James Taylor: I’m sorry, Paulina. You broke up there a little bit. You mean how does it raise relative to size?

Brian Finnegan: Yeah, size ranges, Paulina, in terms of where we’re seeing the most demand.

Paulina Rojas Schmidt: Exactly. Yes. Is there any sweet spot?

Brian Finnegan: Yeah, I point to a few of them, particularly in the kind of junior anchor space. That kind of 8,000 to 12,000 square foot range, you’re seeing a lot of competition from the likes of Five Below and Skechers and Foot Locker and Ulta, pOpshelf, Boot Barn and other tenants.
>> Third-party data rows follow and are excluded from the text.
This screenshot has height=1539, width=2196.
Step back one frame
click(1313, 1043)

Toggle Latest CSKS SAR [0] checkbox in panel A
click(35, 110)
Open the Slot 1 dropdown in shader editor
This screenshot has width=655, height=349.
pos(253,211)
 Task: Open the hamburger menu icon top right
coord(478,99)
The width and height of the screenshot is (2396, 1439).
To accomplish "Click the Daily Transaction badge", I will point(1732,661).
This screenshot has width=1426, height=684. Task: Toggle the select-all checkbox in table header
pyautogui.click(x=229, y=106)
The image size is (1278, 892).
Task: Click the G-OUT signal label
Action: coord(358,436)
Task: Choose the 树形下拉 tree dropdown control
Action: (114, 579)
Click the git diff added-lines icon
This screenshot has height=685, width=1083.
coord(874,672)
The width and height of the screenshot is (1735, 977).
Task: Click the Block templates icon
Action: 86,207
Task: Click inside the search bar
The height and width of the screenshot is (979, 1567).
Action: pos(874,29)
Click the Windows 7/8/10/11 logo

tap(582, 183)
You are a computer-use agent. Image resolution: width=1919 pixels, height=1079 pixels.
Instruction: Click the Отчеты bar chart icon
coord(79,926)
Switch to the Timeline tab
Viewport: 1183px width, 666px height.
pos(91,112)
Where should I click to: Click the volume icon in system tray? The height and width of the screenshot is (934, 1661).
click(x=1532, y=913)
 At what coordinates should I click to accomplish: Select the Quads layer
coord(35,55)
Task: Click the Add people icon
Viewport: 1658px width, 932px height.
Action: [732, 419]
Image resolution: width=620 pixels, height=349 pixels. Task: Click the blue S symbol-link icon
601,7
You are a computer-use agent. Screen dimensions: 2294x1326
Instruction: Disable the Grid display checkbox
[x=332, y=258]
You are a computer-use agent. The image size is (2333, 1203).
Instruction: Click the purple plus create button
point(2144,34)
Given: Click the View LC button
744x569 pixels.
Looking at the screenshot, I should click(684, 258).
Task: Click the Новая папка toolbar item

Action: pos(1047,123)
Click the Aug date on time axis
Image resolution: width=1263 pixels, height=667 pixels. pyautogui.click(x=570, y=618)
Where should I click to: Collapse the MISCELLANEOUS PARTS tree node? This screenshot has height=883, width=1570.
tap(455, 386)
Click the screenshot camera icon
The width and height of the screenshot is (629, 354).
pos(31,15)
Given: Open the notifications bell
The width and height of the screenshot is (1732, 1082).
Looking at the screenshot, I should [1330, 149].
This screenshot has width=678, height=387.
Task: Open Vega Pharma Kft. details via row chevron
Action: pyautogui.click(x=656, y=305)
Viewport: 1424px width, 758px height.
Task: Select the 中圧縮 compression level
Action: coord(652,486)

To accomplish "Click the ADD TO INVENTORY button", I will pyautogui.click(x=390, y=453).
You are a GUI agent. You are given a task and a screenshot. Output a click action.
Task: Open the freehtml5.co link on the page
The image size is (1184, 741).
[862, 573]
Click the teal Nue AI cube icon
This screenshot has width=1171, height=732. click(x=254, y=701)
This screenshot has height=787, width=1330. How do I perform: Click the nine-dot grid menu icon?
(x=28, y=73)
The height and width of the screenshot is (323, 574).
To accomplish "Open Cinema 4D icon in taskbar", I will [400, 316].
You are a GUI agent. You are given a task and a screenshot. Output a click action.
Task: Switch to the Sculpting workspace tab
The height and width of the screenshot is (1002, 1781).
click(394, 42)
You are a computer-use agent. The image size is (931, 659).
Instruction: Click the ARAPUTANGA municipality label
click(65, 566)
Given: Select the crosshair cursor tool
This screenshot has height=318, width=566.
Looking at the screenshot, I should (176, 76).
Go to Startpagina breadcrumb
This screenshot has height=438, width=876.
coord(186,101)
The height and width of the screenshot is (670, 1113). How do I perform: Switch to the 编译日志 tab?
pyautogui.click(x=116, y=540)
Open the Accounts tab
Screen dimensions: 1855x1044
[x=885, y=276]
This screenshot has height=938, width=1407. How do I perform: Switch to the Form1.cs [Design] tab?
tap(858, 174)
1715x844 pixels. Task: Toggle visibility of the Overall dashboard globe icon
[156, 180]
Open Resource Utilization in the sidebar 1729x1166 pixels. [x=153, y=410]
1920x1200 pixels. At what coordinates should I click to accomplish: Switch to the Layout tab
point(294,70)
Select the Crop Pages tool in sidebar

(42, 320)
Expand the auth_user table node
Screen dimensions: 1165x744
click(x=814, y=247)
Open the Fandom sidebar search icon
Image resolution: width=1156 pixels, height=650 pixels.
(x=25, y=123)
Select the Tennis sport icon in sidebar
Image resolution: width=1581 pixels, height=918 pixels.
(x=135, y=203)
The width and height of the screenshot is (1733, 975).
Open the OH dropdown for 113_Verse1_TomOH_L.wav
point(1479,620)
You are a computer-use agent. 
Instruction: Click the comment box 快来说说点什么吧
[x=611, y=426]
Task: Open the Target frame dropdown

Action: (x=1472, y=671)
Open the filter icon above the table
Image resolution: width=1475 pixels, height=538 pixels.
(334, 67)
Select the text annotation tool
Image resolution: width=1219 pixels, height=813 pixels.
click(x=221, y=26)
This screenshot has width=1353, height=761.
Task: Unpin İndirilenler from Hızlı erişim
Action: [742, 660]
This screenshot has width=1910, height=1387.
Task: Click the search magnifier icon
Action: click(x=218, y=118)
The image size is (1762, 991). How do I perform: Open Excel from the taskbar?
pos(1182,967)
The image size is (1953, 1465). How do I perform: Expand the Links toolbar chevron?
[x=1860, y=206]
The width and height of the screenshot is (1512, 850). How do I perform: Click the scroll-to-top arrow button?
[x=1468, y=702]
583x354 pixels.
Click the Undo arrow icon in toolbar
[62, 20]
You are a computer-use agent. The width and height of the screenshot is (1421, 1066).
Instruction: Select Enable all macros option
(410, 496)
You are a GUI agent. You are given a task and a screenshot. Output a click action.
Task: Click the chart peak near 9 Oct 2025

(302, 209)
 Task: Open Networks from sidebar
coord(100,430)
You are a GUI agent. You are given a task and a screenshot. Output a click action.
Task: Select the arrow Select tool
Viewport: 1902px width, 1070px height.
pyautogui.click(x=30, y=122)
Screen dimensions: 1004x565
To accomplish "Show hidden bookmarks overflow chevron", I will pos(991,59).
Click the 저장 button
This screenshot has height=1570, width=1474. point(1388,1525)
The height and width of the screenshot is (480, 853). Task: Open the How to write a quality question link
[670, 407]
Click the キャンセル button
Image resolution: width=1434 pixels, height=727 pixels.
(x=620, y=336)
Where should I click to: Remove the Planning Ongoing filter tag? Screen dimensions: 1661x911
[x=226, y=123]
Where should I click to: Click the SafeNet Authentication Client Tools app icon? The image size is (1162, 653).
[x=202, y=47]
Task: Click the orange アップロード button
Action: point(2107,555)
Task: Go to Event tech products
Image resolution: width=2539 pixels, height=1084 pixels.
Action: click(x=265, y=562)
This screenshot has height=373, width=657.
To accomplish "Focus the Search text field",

So that size range has been extremely competitive and we saw that competition really play out in our Tuesday Morning spaces. And then I just say from a category overall would be that out-parcel space, we continue to have a significant amount of demand from out-parcel tenants. You look at CAVA entering the fray, is now competing against Starbucks and Chipotle medical uses that are filling out some multi-tenant out-parcels. So within that space, we are seeing a lot of competition and the benefits of some of what we’re doing in terms of being aggressive on recapturing space earlier, we’re freeing up a lot of those opportunities.

So we’ve been encouraged on that front. But if you’re calling out two size ranges, those would be the two that I’d highlight.

Angela Aman: Yeah, I just to amplify what Brian’s saying, the demand in that 8,000 to 12,000 square foot range lines up really well with the size of the Rite Aid boxes.

Paulina Rojas Schmidt: Thank you. And then the other question is, Angela, I think you mentioned minimal bankruptcy in 3Q and early 4Q. Just to make sure nobody’s calling out my radar, is there any retailer there outside of Rite Aid?

Angela Aman: No, no, it was really just Rite Aid. And the impact from Rite Aid, given that our total exposure is only 20 basis points on an annualized basis, it’s probably less than 5 basis points of impact to us in 2023.

Paulina Rojas Schmidt: Thank you.

Operator: Next question, Haendel St. Juste with Mizuho. Please go ahead.

Haendel St. Juste: Hey guys, sorry, I had some technical difficulties earlier. Not sure if you heard or answered the second part of my question, so I’m going to try again. So apologies, this is redundant. But I wanted to know if there were any below market lease adjustments in your earnings or same-store NOI from the terminated Bed Bath leases?